Read these 25 Exercise Program Design Tips tips to make your life smarter, better, faster and wiser. Each tip is approved by our Editors and created by expert writers so great we call them Gurus. LifeTips is the place to go when you need to know about Muscle Building tips and hundreds of other topics.
Lower repetitions and more weight (i.e. 4-10 reps) help to build strength and mass, with the real low reps more for strength, and slightly higher reps for muscle mass.
Changing your workout routine every 4 weeks is a great way to keep exercise interesting and stay motivated. By adding different exercises to your routine, you will be forced to concentrate harder and thereby see more results. Additionally, as a beginner after about 4 weeks your body has adapted to your initial routine, therefore in order to continue to see gains your workouts must be changed
After completing as many reps as possible for any exercise, reduce the weight and do a few more reps, drop the weight again for the last few agonizing reps.
This will enable a person to completly fatigue the muscle.
Alternate intensity for days,weeks,or months. Change the number of reps,sets,exercises to surprise the muscle into growing.
How much exercise is right varies by individual fitness level. For weight training, the important thing is to not work the same muscle group two days in a row. If you work out with high numbers of sets or heavy weights, you may need to take longer between workouts for a particular muscle. Workouts of 45 minutes or less are best. Growth hormone peaks around that time, and doing more may lead to overtraining. Three days of running is a good program, especially if you are doing a lot of weight training. Individuals can vary their workouts and still get good results, but it's important to cut back if you seem to be too fatigued or stop making progress.
According to the International Journal of Sports Medicine, strength is decreased when doing cardiovascular exercise before strength training. Therefore, if you want to focus on building strength hit the weights first. On the other hand, if cardiovascular fitness is more your focus, do cardiovascular training first. The more advanced you are the more significant the order of your strength and cardiovascular training will be.

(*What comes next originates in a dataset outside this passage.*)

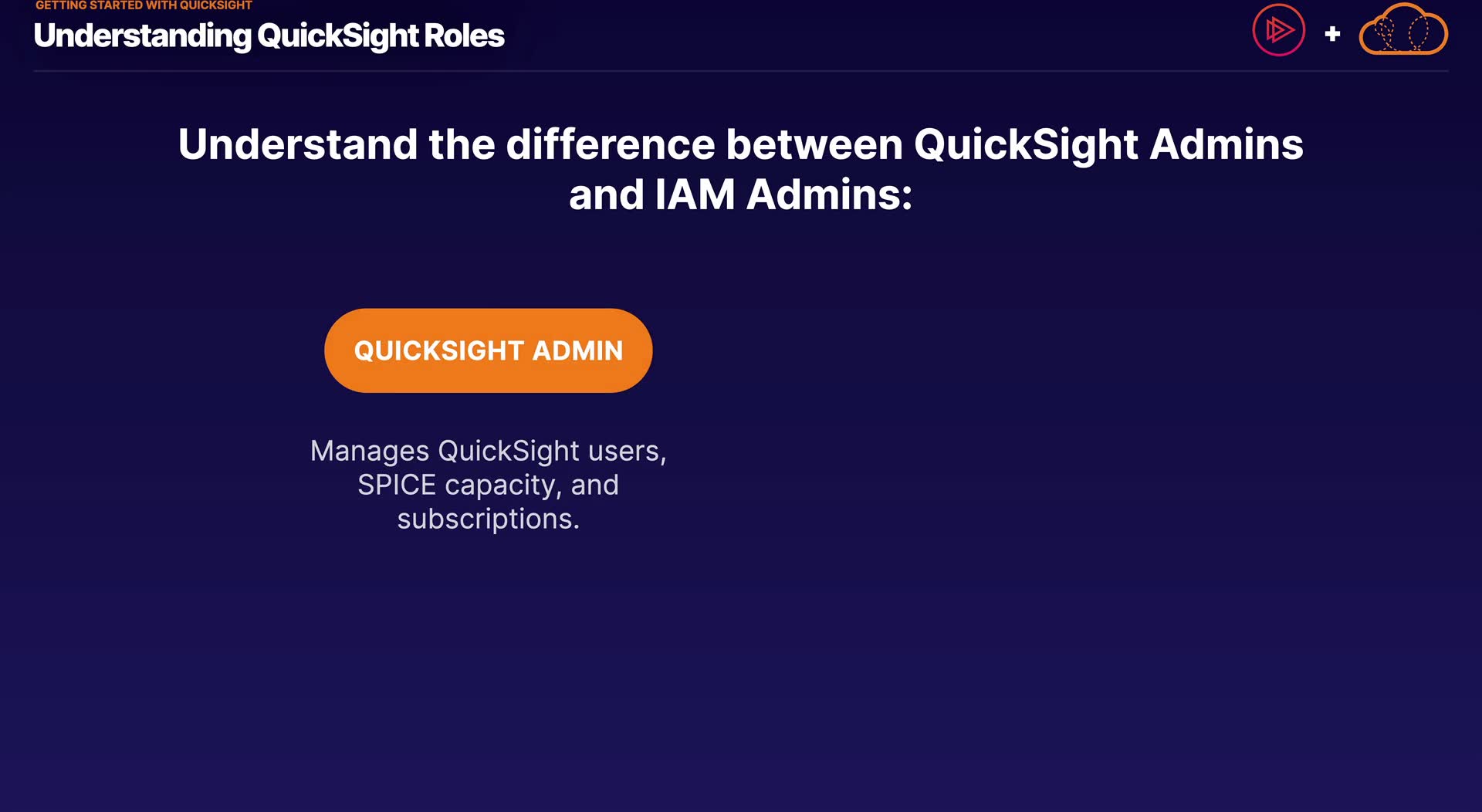Click 'QuickSight Admins' in the main heading
The height and width of the screenshot is (812, 1482).
point(1108,144)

Negatives are done by lowering a weight that is heavier than you can lift. Negatives should be done in a power rack for bench press, squats, overhead press, and lying tri-extensions. All other exercises can be done on a bench. Negatives should be done on the last set of an exercise, when you are completly warmed up.
If you can bench press 250 lbs., on your last set put 300 lbs. on the bar and just slowly lower the bar to your chest and have a spotter lift it off.
Higher repetitions contribute more to muscle definition and endurance, (i.e. 12-15 reps).
You can find a lot of good information and advice on healthful eating at a site set up by the U.S. Government to explain and support the latest USDA Food Guide Pyramid. Go to www.mypyramid.gov. Spend some time to get the most out of it. After all, if you're a taxpayer, you paid for it! The site also recommends exercise, but is less specific. The general recommendation is to do at least 30 minutes of cardio exercise five days a week. You should also do some weight training two or three times a week, and stretching a few times a week. You might like yoga or tai chi, or want to do some sports. Young people can start with more than the minimum, and make sure you find activities that are fun for you.
As an intermediate or advanced musclebuilder work each muscle group no more than twice per week, as a general rule. If you work them more than that it will be difficult for them to recover, hence leading to overtraining.
Variety is the spice of life and of training. Try making small changes in grip,angle,reps,weight,machine or free weights. Making small changes forces the body to adapt by increasing in strength and size, not to mention keeping your mind interested in what you're doing.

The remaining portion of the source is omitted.